13 августа 2019    36
Откликнуться

Intro

We are looking for talented profiles to help build and maintain the distributed data collection system that is at the heart of our business.

We are a data-driven company which collects and processes more than 500GB of raw data daily. We leverage big data technologies such as Serverless, Spark on AWS EMR to crunch these volumes of data and make it queryable.

In this role, you will ensure that our data collection engine, which consists of distributed web crawlers, is state of the art and ahead of our competition. You will ensure that we can scrape any webshop, no matter the ban-detection that has been put in place. Then, it will be important that proper monitoring tools are in place. We are currently scraping 60 sites and your goal is to at least triple that without losing completeness and quality.

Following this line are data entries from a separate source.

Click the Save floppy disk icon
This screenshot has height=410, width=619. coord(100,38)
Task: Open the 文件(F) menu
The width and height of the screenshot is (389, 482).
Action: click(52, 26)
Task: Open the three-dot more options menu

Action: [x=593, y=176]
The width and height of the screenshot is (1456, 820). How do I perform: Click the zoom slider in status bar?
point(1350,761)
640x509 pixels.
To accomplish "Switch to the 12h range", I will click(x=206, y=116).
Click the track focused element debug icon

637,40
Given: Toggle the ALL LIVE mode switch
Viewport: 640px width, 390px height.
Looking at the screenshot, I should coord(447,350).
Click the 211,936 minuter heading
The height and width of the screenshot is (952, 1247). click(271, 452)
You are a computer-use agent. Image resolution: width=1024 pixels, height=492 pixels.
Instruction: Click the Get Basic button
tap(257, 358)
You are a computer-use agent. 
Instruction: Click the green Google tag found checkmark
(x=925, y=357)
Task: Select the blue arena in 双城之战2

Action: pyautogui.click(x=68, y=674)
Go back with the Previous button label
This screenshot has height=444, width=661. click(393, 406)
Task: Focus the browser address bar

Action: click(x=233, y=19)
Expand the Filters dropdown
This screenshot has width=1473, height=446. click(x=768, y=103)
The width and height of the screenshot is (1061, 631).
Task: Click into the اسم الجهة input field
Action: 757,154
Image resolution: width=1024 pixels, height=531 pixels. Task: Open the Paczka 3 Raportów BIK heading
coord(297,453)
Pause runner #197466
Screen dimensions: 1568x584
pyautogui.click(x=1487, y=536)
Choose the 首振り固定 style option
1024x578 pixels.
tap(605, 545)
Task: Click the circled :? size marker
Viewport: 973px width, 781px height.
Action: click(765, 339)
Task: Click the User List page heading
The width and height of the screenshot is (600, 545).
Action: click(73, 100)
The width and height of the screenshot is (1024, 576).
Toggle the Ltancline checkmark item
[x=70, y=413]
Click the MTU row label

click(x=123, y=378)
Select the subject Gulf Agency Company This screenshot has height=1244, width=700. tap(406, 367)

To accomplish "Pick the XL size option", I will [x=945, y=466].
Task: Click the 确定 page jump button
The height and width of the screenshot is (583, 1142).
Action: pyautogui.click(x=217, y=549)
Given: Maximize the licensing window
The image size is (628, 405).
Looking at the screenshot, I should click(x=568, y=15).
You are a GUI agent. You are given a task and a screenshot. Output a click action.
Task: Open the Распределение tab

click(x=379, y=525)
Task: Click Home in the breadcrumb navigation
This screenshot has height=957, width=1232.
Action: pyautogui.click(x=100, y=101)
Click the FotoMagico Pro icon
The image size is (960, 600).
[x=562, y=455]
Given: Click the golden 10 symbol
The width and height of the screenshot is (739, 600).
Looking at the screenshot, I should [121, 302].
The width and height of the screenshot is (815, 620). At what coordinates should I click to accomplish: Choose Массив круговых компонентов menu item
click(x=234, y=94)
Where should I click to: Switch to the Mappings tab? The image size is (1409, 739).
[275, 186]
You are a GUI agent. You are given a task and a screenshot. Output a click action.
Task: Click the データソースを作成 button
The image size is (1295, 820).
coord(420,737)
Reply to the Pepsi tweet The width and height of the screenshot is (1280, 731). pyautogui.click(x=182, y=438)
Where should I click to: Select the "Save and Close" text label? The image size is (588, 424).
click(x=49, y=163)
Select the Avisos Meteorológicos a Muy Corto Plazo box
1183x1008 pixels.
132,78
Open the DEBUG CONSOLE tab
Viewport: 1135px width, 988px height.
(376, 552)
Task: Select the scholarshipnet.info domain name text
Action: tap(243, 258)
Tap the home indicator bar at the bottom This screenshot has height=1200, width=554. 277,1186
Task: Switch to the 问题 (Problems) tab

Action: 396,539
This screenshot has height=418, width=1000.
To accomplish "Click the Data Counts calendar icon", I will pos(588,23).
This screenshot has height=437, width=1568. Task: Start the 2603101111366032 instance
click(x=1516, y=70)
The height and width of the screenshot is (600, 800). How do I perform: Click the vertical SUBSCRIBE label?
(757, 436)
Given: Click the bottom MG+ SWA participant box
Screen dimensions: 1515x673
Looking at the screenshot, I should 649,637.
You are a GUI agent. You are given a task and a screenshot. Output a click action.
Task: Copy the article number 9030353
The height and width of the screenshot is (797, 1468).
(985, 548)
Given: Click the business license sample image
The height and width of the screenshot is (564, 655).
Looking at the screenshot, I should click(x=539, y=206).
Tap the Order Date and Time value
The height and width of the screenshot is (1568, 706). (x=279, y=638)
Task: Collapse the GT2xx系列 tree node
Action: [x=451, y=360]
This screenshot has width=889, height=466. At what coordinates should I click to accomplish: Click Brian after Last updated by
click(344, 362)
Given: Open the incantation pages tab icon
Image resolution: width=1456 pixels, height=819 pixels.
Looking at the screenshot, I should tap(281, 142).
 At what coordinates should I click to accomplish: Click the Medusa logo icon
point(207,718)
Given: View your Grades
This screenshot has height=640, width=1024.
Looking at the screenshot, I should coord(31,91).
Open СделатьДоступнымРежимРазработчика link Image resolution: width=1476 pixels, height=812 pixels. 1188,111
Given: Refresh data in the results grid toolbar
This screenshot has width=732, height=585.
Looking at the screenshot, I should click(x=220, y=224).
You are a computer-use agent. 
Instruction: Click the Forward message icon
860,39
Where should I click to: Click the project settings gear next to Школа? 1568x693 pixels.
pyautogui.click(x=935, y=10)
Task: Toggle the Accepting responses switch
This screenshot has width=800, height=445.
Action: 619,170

Your responsibilities will include:

  • Creating and implementing Distributed web crawling architectures
  • Implementing cost-effective data processing architectures
  • Creating advanced system monitoring solutions & dashboards
  • Designing advanced ways of interpreting scraped HTMLs
  • Managing advanced proxies

Main requirements

  • At least 5 years of experience in object-oriented software engineering & design in any object-oriented programming language
  • Experience with and understanding of large-scale web crawling
  • Experience with databases, SQL
  • Experience with infrastructure such as load-balancers, caches
  • Highly proficient in spoken and written English
  • You never stop learning

Nice to have

  • Have experience building on top of Amazon Web Services
  • Have programming experience with Python
  • Expert knowledge of web-scraping & web-scraping architectures
  • Experience with GoLang & JavaScript (Node.js) is a plus
  • Experience with big data technologies (such as Hadoop, Spark, Airflow, Cassandra, Elasticsearch) is a plus
  • Have a deep understanding of cloud possibilities and limitations in the areas of distributed systems, load balancing and networking, massive data storage, and security
  • Get energy from working in a highly complex and challenging startup environment with a high tech product
  • Knowledge of DevOps & automation (Terraform, Ansible)
  • Data analysis using Pandas (Python)


Perks

  • Work with the latest tech stack
  • We're a quickly growing company => you're personal growth can be huge too.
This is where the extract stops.